■ Description of the task ■
In all the lines below, change "How do I perform" to "How can I do" and leave everything else as it is.

── Records supplied

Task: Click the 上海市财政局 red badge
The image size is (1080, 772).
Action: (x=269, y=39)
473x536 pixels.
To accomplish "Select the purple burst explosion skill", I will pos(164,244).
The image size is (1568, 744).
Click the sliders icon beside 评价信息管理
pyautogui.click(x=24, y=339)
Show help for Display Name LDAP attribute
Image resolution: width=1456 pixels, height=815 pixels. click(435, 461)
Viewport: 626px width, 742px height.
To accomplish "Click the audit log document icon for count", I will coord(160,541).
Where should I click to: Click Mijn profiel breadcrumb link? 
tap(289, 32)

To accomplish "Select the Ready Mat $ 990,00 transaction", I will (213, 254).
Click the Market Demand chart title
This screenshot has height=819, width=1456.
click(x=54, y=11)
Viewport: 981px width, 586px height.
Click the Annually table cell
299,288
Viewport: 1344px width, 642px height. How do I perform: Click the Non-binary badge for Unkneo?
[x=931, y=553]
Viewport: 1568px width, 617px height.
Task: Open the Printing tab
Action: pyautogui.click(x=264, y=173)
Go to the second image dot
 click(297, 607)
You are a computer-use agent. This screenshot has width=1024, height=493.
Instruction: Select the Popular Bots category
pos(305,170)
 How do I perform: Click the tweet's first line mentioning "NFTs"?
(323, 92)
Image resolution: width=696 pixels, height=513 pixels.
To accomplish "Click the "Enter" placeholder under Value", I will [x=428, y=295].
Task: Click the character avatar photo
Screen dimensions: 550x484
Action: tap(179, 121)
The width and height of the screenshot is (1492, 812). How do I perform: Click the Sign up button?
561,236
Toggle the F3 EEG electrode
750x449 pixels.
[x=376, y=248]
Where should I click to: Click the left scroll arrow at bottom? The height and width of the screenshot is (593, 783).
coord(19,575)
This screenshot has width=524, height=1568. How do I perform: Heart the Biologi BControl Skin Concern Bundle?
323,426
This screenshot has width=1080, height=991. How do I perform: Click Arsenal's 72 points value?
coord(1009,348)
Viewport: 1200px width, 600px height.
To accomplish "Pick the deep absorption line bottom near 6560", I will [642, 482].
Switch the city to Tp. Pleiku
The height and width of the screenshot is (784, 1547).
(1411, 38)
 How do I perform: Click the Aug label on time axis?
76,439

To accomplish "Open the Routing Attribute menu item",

────

■ Response for this exercise ■
Task: Click the 上海市财政局 red badge
The image size is (1080, 772).
Action: (x=269, y=39)
473x536 pixels.
To accomplish "Select the purple burst explosion skill", I will pos(164,244).
The image size is (1568, 744).
Click the sliders icon beside 评价信息管理
pyautogui.click(x=24, y=339)
Show help for Display Name LDAP attribute
Image resolution: width=1456 pixels, height=815 pixels. click(435, 461)
Viewport: 626px width, 742px height.
To accomplish "Click the audit log document icon for count", I will coord(160,541).
Where should I click to: Click Mijn profiel breadcrumb link? 
tap(289, 32)

To accomplish "Select the Ready Mat $ 990,00 transaction", I will (213, 254).
Click the Market Demand chart title
This screenshot has height=819, width=1456.
click(x=54, y=11)
Viewport: 981px width, 586px height.
Click the Annually table cell
299,288
Viewport: 1344px width, 642px height. How can I do: Click the Non-binary badge for Unkneo?
[x=931, y=553]
Viewport: 1568px width, 617px height.
Task: Open the Printing tab
Action: pyautogui.click(x=264, y=173)
Go to the second image dot
 click(297, 607)
You are a computer-use agent. This screenshot has width=1024, height=493.
Instruction: Select the Popular Bots category
pos(305,170)
 How can I do: Click the tweet's first line mentioning "NFTs"?
(323, 92)
Image resolution: width=696 pixels, height=513 pixels.
To accomplish "Click the "Enter" placeholder under Value", I will [x=428, y=295].
Task: Click the character avatar photo
Screen dimensions: 550x484
Action: tap(179, 121)
The width and height of the screenshot is (1492, 812). How can I do: Click the Sign up button?
561,236
Toggle the F3 EEG electrode
750x449 pixels.
[x=376, y=248]
Where should I click to: Click the left scroll arrow at bottom? The height and width of the screenshot is (593, 783).
coord(19,575)
This screenshot has width=524, height=1568. How can I do: Heart the Biologi BControl Skin Concern Bundle?
323,426
This screenshot has width=1080, height=991. How can I do: Click Arsenal's 72 points value?
coord(1009,348)
Viewport: 1200px width, 600px height.
To accomplish "Pick the deep absorption line bottom near 6560", I will [642, 482].
Switch the city to Tp. Pleiku
The height and width of the screenshot is (784, 1547).
(1411, 38)
 How can I do: Click the Aug label on time axis?
76,439

To accomplish "Open the Routing Attribute menu item",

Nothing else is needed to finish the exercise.